VITTORIA MERITATA - “Antonelli è sempre stato veloce. Penso che non abbia mai trovato la squadra giusta perché come tutti i piloti ha bisogno dell’ambiente giusto vicino altrimenti non danno il 100%. - dice Paolo Simoncelli che all'interno del box ha sempre un bellissimo rapporto con i suoi ragazzi, quasi come fosse un papà.
“Ho cercato di capire quali fossero i suoi problemi – prosegue -  e ho cercato di risolverli. La prima cosa che gli ho detto è stata quella di mangiare tagliatelle e dolci, perché era triste ed era magro. Volevo che tornasse a sorridere. Qualcosa abbiamo rimediato e in Qatar è stato veramente bravo”.

IL LAVORO DI ANTONELLI – Di certo, in questi pochi mesi di test e durante il primo weekend di gara, di lavoro Antonelli ne deve avere fatto e molto, visto l'enorme cambiamento che c'è stato rispetto allo scorso anno. Un cambiamento che probabilmente è stato più mentale che fisico: ”ha sentito la fiducia che gli abbiamo dato. - spiega il manager - Inoltre penso di sapermi muovere con i ‘bambini’ perché anche se ha ventuno anni fondamentalmente è un ragazzo giovane. Il fatto di essere stato padre di un pilota poi mi aiuta tanto”.

PROGETTI FUTURI – Intanto, l'attenzione è già rivolta al prossimo Gp di Argentina, in cui, probabilmente, anche Suzuki dovrebbe rientrare nonostante l'infortunio al radio. E se la voglia di lottare per il titolo Moto3 nella Squadra Corse Sic 58 non manca, tanti sono i progetti che riguardano il futuro di questo team dal cuore grande e dall'entusiasmo sfrenato, proprio come lo era Marco Simoncelli dal quale la squadra prende il nome: ”nell’immediato futuro saremo nella Moto E. – dice Paolo Simoncelli -  Vorrei fare anche la media cilindrata perché mi piacerebbe arrivare in alto partendo con i ragazzi CEV e diventare un team importante. Ci provo, stiamo cercando le risorse ma ci vorrà un po’ di tempo, l’obiettivo comunque è quello.”

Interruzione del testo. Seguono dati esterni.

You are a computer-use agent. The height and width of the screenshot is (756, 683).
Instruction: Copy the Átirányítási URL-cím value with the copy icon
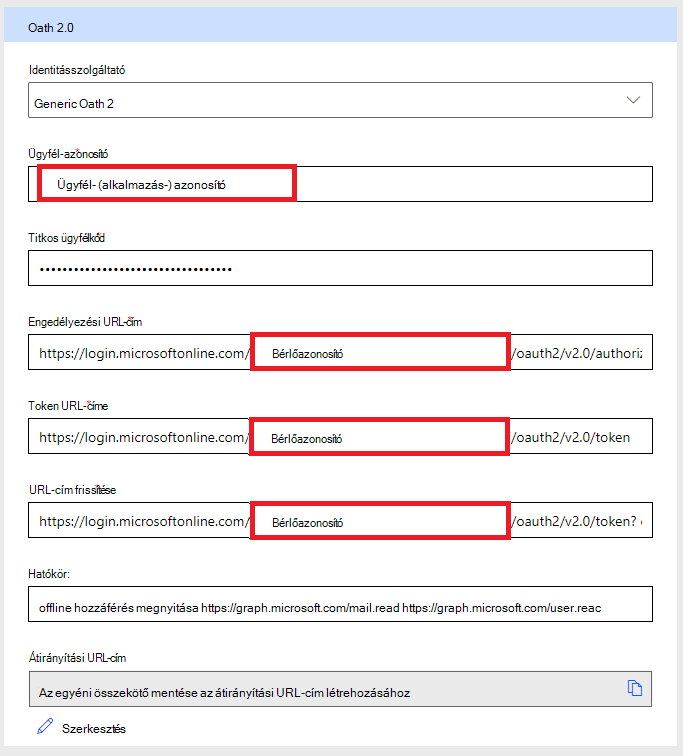point(634,688)
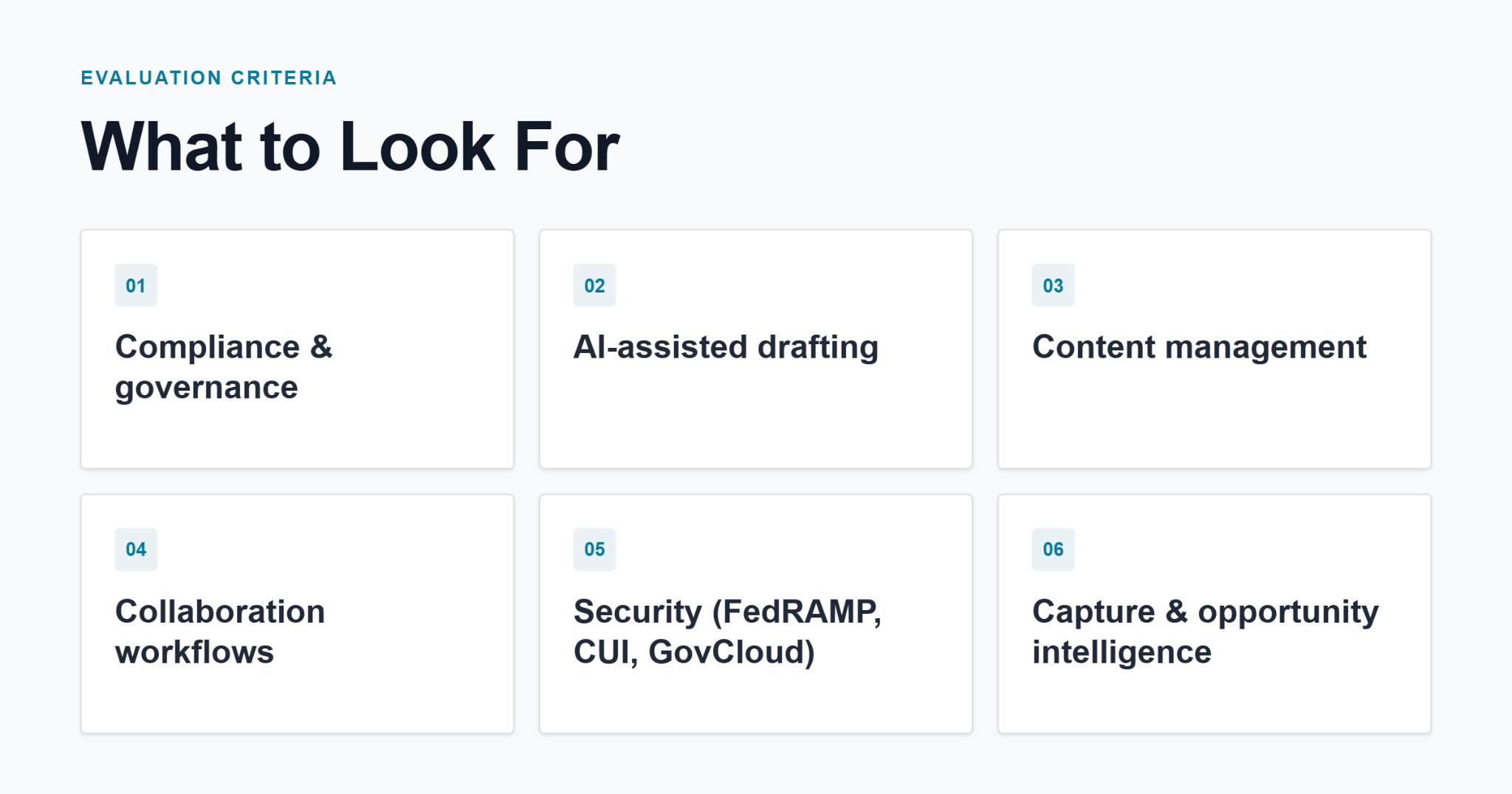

Infine, viene chiesto al manager e papà di Marco, se quest'anno dato che ricorrono dieci anni dalla vittoria del titolo del figlio, ha in mente di organizzare qualcosa di speciale: ”qui tutti i giorni si parla di Marco, - conclude - è dentro di noi in ogni momento e lo portiamo a spasso per l’Europa e per il Mondo. Non abbiamo pensato a nulla in particolare, tutto di noi ha il suo nome. Non è necessario”.